Four single-arm studies contributed 355 adult and pediatric patients with heterogeneous advanced cancers both with and without the NTRK gene fusion to the safety analysis set. The most common treatment-emergent adverse events (TEAEs) (≥20%), in order of decreasing frequency, were constipation, dysgeusia, fatigue, dizziness, diarrhea, nausea, dyspnea, edema peripheral, and anemia. The primary serious risks that have been identified are neurologic toxicity, congestive heart failure, QT interval prolongation, eye disorders, skeletal fractures, hyperuricemia, elevated liver laboratory tests, and anemia and neutropenia. The safety profile of entrectinib was generally comparable between subgroups with the exception of skeletal fractures for which a higher incidence was reported in children as compared to adults (23% in pediatric patients versus 5% in adults).

The pooling of efficacy data to support a tissue agnostic indication for Rozlytrek recognizes the rarity of TRK fusion cancer and the tumour heterogeneity represented therein. The tissue agnostic indication is supported by the strength of the scientific rationale supporting the hypothesis that the inhibition of TRK would cause shrinkage of tumours with NTRK gene fusions; the strength of supportive non-clinical data; the clinically meaningful and durable responses observed in a variety of tumour types harbouring a diverse array of NTRK fusions; and the recent authorization of larotrectinib, another TRK inhibitor, for a tumour agnostic indication. However, given the current small sample size of the integrated efficacy analysis set and the limited duration of follow-up, not all tumour types and not all NTRK gene fusion partners have been adequately characterized, and the durability of responses has not been fully characterized. In addition, efficacy in patients with primary brain tumours and safety in pediatric patients have not been established. Overall, Health Canada considers that within a tumour agnostic indication in adults, an extrapolation of efficacy findings to other extracranial tumour types and NTRK gene fusion partners is acceptable in the context of providing access to a promising new drug for patients with advanced TRK fusion cancer in whom there are no satisfactory treatment options.

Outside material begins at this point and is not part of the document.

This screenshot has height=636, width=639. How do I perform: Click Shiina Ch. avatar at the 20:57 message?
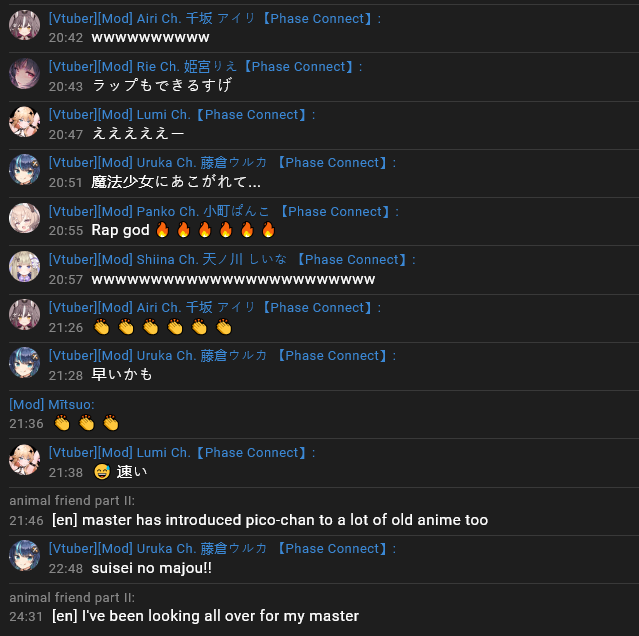24,266
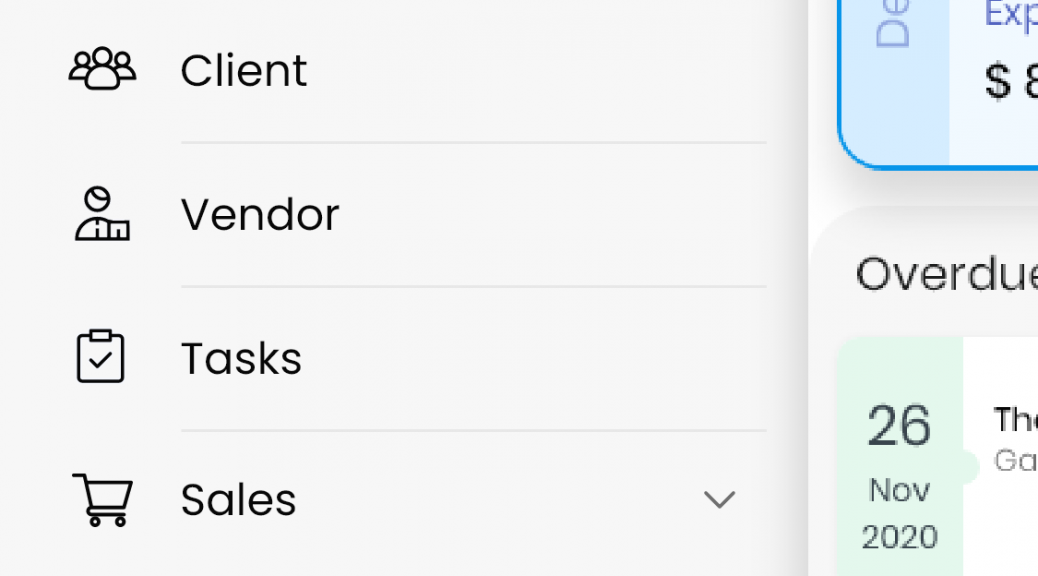Click the Client people-group icon

click(x=103, y=68)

The safety profile of entrectinib is considered acceptable in the setting of a life-threatening disease with no satisfactory treatment options. However, given that entrectinib is not a selective inhibitor of the TRK proteins, its safety profile is a result of a number of off-target effects, in addition to those known to be related to inhibition of the TRK proteins, and thus is broader than that of larotrectinib, a selective inhibitor of the TRK proteins.

A Risk Management Plan (RMP) for Rozlytrek was submitted by Hoffmann-La Roche Limited to Health Canada. Upon review, the RMP was considered to be acceptable. The RMP is designed to describe known and potential safety issues, to present the monitoring scheme and when needed, to describe measures that will be put in place to minimize risks associated with the product.

Health Canada recommended issuance of a marketing authorization with conditions for Rozlytrek for the treatment of adult patients with extracranial NTRK fusion-positive advanced cancers (including patients with brain metastases) and no other satisfactory treatment options, pending the results of new information to verify its clinical benefit. Hoffmann-La Roche Ltd. has committed to provide two final reports from confirmatory trials to verify and expand upon the entrectinib efficacy data (including results for additional tumour types), and results from additional safety analyses to further characterize the cardiac and fracture risks and their sequelae in patients exposed to entrectinib.

 

Decision issued

Approved; issued a Notice of Compliance in accordance with the Food and Drug Regulations as per the Notice of Compliance with Conditions Guidance.